Hi Alexander,
your solution is simple and elegant. I this this issue is solved now. Thanks!
Two minor issues:
1)
/*
 * We need some special handling for inodes that get processed before the parent
 * directory got created. See process_all_refs for details.
 * This function does the check if we already created the dir out of order.
 */
/*
 * Only creates the inode if it is:
 * 1. Not a directory
 * 2. Or a directory which was not created already due to out of order
 *    directories. See did_create_dir and process_all_refs for details.
 */

These comments tell to look at process_all_refs(), while we should
look at process_recorded_refs().

2)
                 * We can however not delete the orphan in case the inode relies
                 * in a directory that was not created yet (see
                 * __record_new_ref)
                 */
This part should be removed, because your new solution does not work this way.


If you find, time, pls look at the two attached scripts.

btrfs_test_1.sh:
it tries to explore the is_first_ref() issue and founds a problem.
Proposed patch - compare also the (dir,gen) tuple and only the name:

diff --git a/fs/btrfs/send.c b/fs/btrfs/send.c
index 68e504c..b83ec5f 100644
--- a/fs/btrfs/send.c
+++ b/fs/btrfs/send.c
@@ -1597,7 +1597,7 @@ out:

 static int is_first_ref(struct send_ctx *sctx,
                        struct btrfs_root *root,
-                       u64 ino, u64 dir,
+                       u64 ino, u64 dir, u64 dir_gen,
                        const char *name, int name_len)
 {
        int ret;
@@ -1613,6 +1613,11 @@ static int is_first_ref(struct send_ctx *sctx,
        if (ret < 0)
                goto out;

+       if (dir != tmp_dir || dir_gen != tmp_dir_gen) {
+               ret = 0;
+               goto out;
+       }
+
        if (name_len != fs_path_len(tmp_name)) {
                ret = 0;
                goto out;
@@ -2834,7 +2839,7 @@ verbose_printk("btrfs: process_recorded_refs
%llu\n", sctx->cur_ino);
                        goto out;
                if (ret) {
                        ret = is_first_ref(sctx, sctx->parent_root,
-                                       ow_inode, cur->dir, cur->name,
+                                       ow_inode, cur->dir,
cur->dir_gen, cur->name,
                                        cur->name_len);
                        if (ret < 0)
                                goto out;


btrfs_test_2.sh
The last test exposes an interesting issue: when a directory has a
deleted reference recorded, this deleted reference is not added to the
'check_dirs' list. As a result, the upper directory (already
orphanized) is not rmdir'd.

Thanks,
Alex.



On Fri, Jul 27, 2012 at 12:42 AM, Alexander Block
<abloc...@googlemail.com> wrote:
> I have pushed a for-alex branch to github with a new approach for the
> whole problem. Can you test this?

-- Data drawn from a collection --
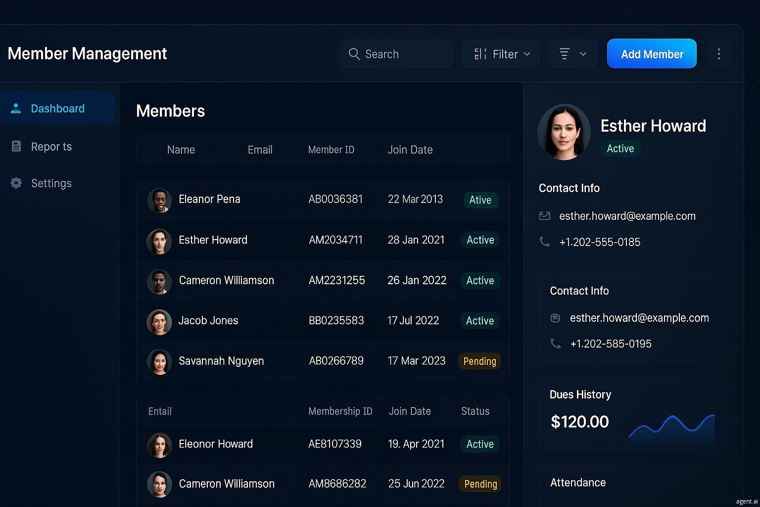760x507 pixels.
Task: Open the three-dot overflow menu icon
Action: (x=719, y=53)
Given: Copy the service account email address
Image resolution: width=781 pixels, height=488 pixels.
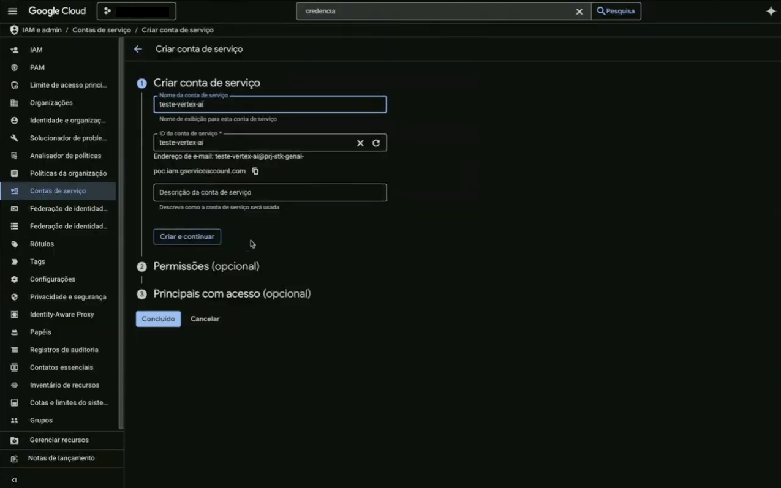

-- Exercise details --
Set down, word for word, the part of the btrfs send message starting with "On Fri, Jul" and going on through "you test this?". The records aren't needed for this.

-- Solution to the problem --
On Fri, Jul 27, 2012 at 12:42 AM, Alexander Block
<abloc...@googlemail.com> wrote:
> I have pushed a for-alex branch to github with a new approach for the
> whole problem. Can you test this?